Bell tree
- A simple bell tree, with holder

Percussion instrument
- Classification: Idiophone
- Hornbostel–Sachs classification: 111.242.221 (Sets of hanging bells without internal strikers)

= Bell tree =

Percussion instrument

A bell tree, also known as tree bells or Chinese bell tree (often confused with the mark tree), is a percussion instrument, consisting of vertically nested inverted metal bowls. The bowls, placed on a vertical rod, are arranged roughly in order of pitch.
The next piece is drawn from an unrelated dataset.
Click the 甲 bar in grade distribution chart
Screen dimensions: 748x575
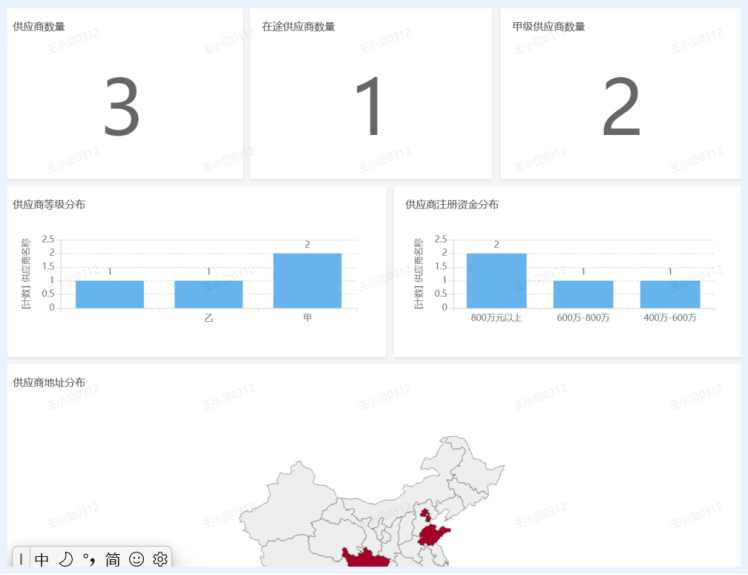click(x=307, y=281)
The number of bowls can vary between approximately 14 and 28. An effective glissando is produced by sliding a triangle beater, a glockenspiel mallet, or a xylophone mallet down the length of the tree. The bells are usually pitched to microtonal intervals and do not represent any formal scale. When a glissando is played, the inexactness of the order of the bowls' pitch is unnoticeable, merely creating a fuller sound.
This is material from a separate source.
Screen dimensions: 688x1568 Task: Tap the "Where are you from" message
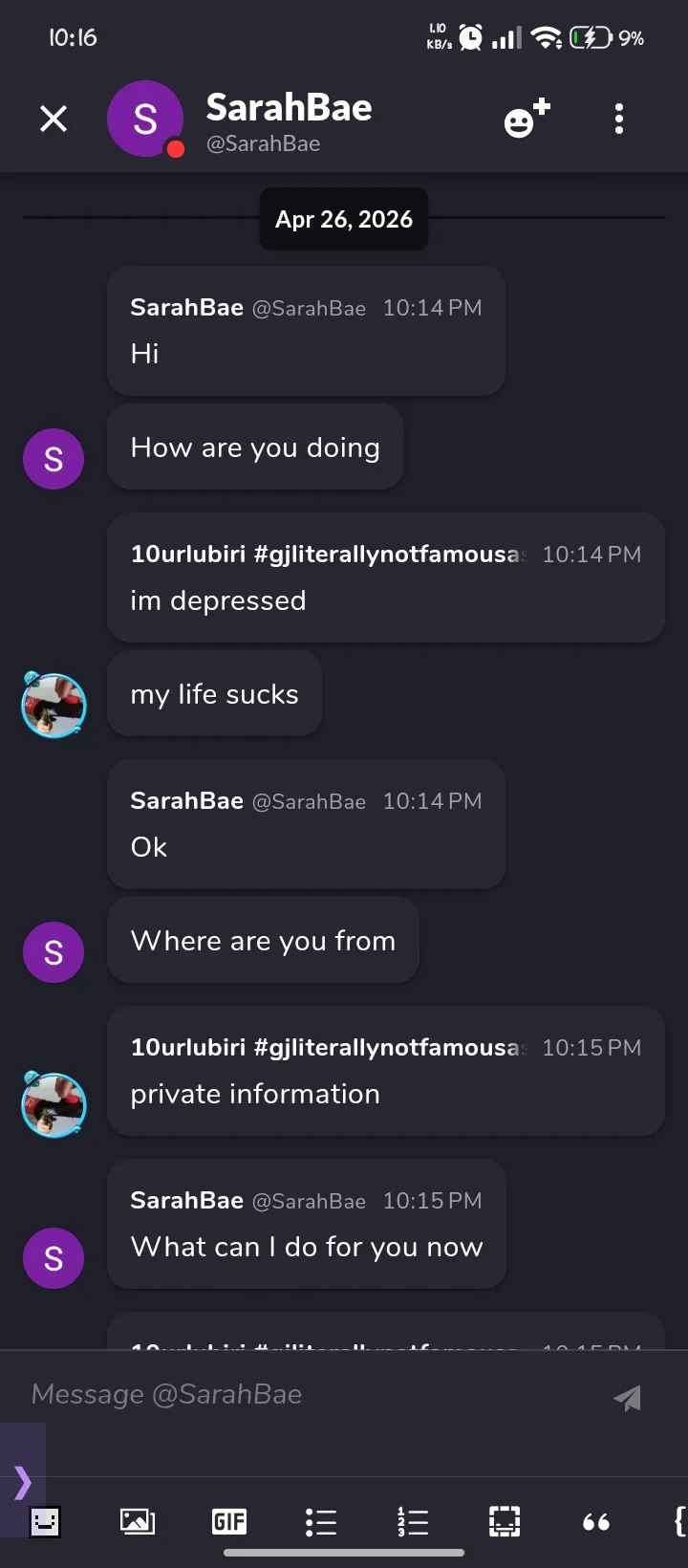pyautogui.click(x=263, y=941)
The bell tree is often used to accentuate the start or end of passages of music with a "bright", "shimmer" effect, adding complexity.

Chick Corea and his group Return To Forever occasionally used the bell tree (i.e. album Hymn of the Seventh Galaxy), as has the group Santana. Isaac Howie has sometimes used the bell tree in his compositions. The rock band America utilized one in "Bell Tree," a song named for the instrument, found on their 1975 album Hearts. Neil Peart from Rush used this instrument for the song "The Trees" from the album Hemispheres (1978), as can be seen on the official music video of the song, and the live album Exit... Stage Left.